#### [Exercise prompt]
Locate each row below that contains the string "height" and copy those rows in full. Case counts, so match the capitalization of the string.

### Excerpted records ###

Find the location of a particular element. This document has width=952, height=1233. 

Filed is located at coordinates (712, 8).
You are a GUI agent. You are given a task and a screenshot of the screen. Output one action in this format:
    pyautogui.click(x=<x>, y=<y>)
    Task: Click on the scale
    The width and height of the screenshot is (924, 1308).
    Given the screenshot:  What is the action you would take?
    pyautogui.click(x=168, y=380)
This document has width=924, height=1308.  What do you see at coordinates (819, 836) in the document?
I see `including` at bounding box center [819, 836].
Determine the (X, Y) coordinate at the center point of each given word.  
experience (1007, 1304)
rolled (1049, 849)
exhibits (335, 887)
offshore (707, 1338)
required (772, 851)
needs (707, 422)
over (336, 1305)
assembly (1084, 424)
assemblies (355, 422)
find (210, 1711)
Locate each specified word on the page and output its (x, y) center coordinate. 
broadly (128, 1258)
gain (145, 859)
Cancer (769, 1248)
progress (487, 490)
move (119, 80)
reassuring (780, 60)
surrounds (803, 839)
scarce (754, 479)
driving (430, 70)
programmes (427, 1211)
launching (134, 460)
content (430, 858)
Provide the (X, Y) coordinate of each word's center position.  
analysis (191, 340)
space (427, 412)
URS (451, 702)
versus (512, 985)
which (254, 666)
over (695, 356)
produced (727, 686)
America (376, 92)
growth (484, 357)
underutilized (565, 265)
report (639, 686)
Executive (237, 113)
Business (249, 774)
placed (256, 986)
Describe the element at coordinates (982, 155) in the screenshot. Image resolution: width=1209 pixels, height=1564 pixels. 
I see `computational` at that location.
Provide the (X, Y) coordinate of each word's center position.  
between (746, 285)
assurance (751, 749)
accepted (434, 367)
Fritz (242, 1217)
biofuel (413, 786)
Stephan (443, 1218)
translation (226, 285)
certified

###

#### [Task output]
Find the location of a particular element. This document has width=952, height=1233. 
    The width and height of the screenshot is (924, 1308).
This document has width=924, height=1308.  What do you see at coordinates (819, 836) in the document?
Describe the element at coordinates (982, 155) in the screenshot. Image resolution: width=1209 pixels, height=1564 pixels. 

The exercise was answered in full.